U.S. companies are competing in a global marketplace with giants like Germany’s Deutsche Telekom and Japan’s NTT.

Until the recent spate of mergers, AT&T was almost alone among U.S. companies as top global players. Now that Bell Atlantic and GTE have merged, the newly formed company ranks among the largest global players. So will the just-approved merger of SBC Communications and Ameritech. So will MCI and Sprint.

These companies are now big enough to begin to invest the trillions of dollars it will take to build global communication networks.

Why should we want to preserve a world of limited competition among the largest players? Mergers mean one company where before there were two. Does that harm competition? Not necessarily. Competition can work even among just a few companies in a market.

Early in the history of the automobile, there were many small car companies. Over time, the industry consolidated.

Yet competition in the auto industry is hardly suffering, even though there are few new entrants in the car business compared to telecommunications. Ford, General Motors and Chrysler compete vigorously with Toyota, Isuzu, Nissan and others.

The greatest threat to competition came from regulators, who tried for years to protect domestic automakers from foreign competitors. The outlook for competition in long distance phone service is even more promising than in the automobile industry.

Some commentators believe MCI and Sprint alone were never really big enough to challenge AT&T’s large market share in the long distance business. Perhaps only now will we see real competition.

Better yet, former Bell companies are poised to enter long distance markets, as intended by the telecommunications legislation. The only holdup is the FCC review process.

The Internet continues to exert downward pressure on phone prices. John Chambers, chief executive of Cisco Systems in San Jose, Calif., is fond of predicting that eventually “voice will be free,” meaning that companies will kick in free telephone service when you buy Internet or data services.

Meanwhile, the old wire-based networks of copper and cable are being shaken up by the new wireless entrants.

Over the past few years, many old-fashioned wire-based companies have grown on average only very slowly, with rates of growth ranging from zero to 7 percent.

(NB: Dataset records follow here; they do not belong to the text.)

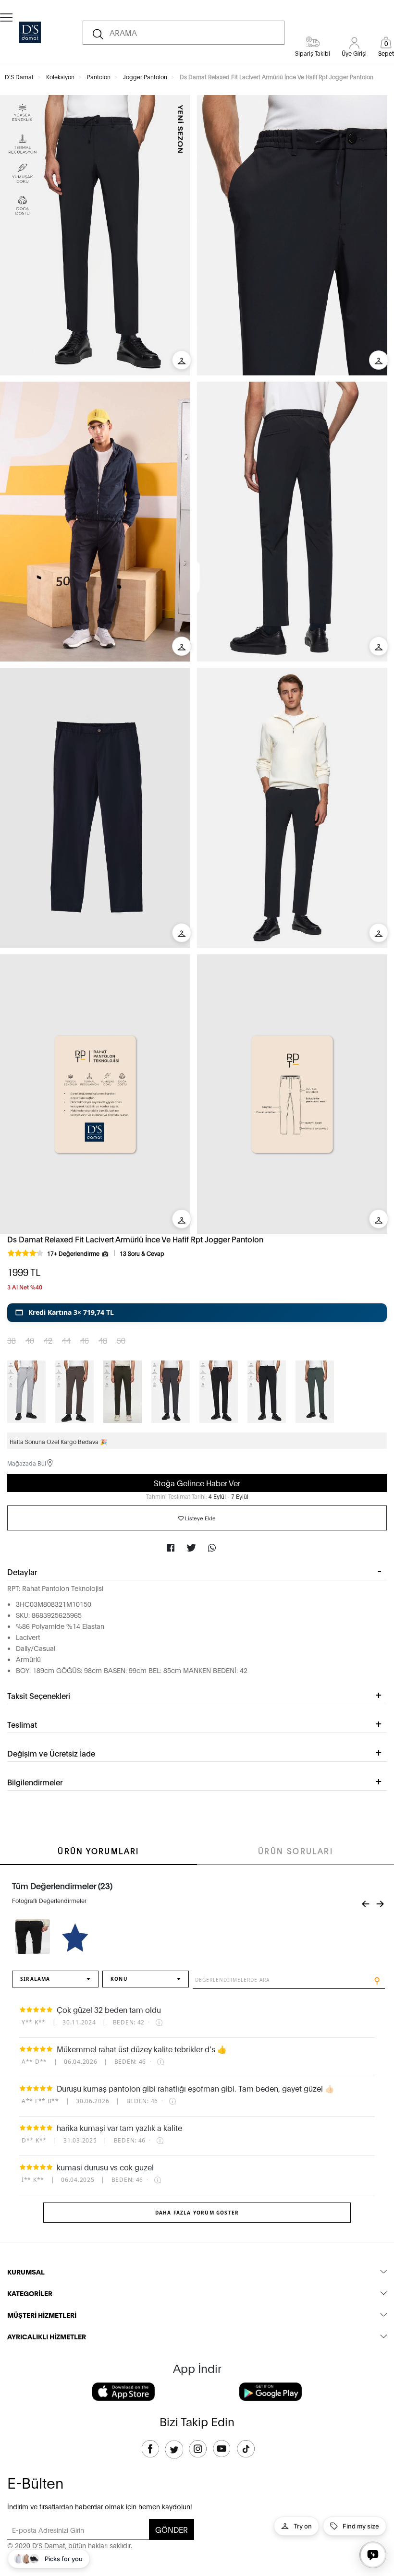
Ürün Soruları (295, 1850)
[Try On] (181, 360)
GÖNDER (171, 2529)
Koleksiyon (60, 76)
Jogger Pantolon (145, 76)
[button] (197, 1312)
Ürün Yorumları (98, 1850)
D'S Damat (19, 76)
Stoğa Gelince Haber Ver (197, 1483)
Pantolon (99, 76)
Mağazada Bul (26, 1463)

Meanwhile, wireless technology is growing by leaps and bounds. Through wireless and mergers, the tidy geographic territories carved out by regulators for local phone monopolies are breaking down. Every surprise merger shakes up those monopolies a little more.

So what do mergers mean for prices? Merged companies can take their cost savings and invest them in new services or networks, benefiting consumers in the long run. Or they can hold prices the same and increase service quality.

No one knows if a merged MCI WorldCom-Sprint would lower prices in the immediate future, but given the competitive picture, they’ll hardly be able to raise them.

The FCC’s ponderous and uncertain merger review process should be abandoned. Forcing U.S. phone companies to stay small hurts global competition.

The best route to healthy national competition is to free local phone companies to compete in long distance. Regulatory uncertainty, like the sort displayed by the FCC, chills investment and adds risk to long-term business plans.

Consumers do not need protection from mergers, the economic benefits of which are well-recognized. Holding back such changes simply hold back the ongoing telecommunications revolution.

Solveig Singleton is the director of information studies at the Cato Institute and the co-editor ofRegulators’ Revenge.